CBO Teórica 2 - Prova de Especialidades da Oftalmologia — Prova 2018
Assinale a alternativa que faça a correta coleção entre os conceitos abaixo e o diagnóstico: I - Mau direcionamento de cílios que nasceram na lamela anterior e estão tocando o globo. II - Cílios que nascem dos orifícios das glândulas meibomianas, direcionados contra a córnea. III - Inversão de toda a margem palpebral com cílios tocando a superfície ocular.
Triquíase = cílios mal direcionados; Distiquíase = cílios extras (Meibomius); Entrópio = margem invertida.
A diferenciação entre triquíase e distiquíase baseia-se na origem anatômica: a triquíase é um erro de direção de cílios normais, enquanto a distiquíase é o nascimento de cílios em local anômalo (glândulas de Meibomius).

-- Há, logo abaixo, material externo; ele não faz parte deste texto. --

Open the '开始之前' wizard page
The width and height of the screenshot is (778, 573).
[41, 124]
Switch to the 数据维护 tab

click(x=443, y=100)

O estudo das patologias da margem palpebral é essencial na oftalmologia e dermatologia. A margem palpebral é dividida pela 'linha cinzenta' em lamela anterior (pele e músculo orbicular) e lamela posterior (tarso e conjuntiva). A compreensão dessa anatomia permite distinguir se o problema é puramente dos cílios ou uma alteração estrutural da pálpebra. Na prática clínica, o diagnóstico é biomicroscópico. A triquíase exige a identificação de cílios saindo da posição correta mas com curvatura alterada. A distiquíase requer a visualização de cílios emergindo dos poros de Meibomius. O entrópio é diagnosticado pela observação da inversão da margem, que muitas vezes pode ser provocada pedindo ao paciente para fechar os olhos com força (entrópio espástico).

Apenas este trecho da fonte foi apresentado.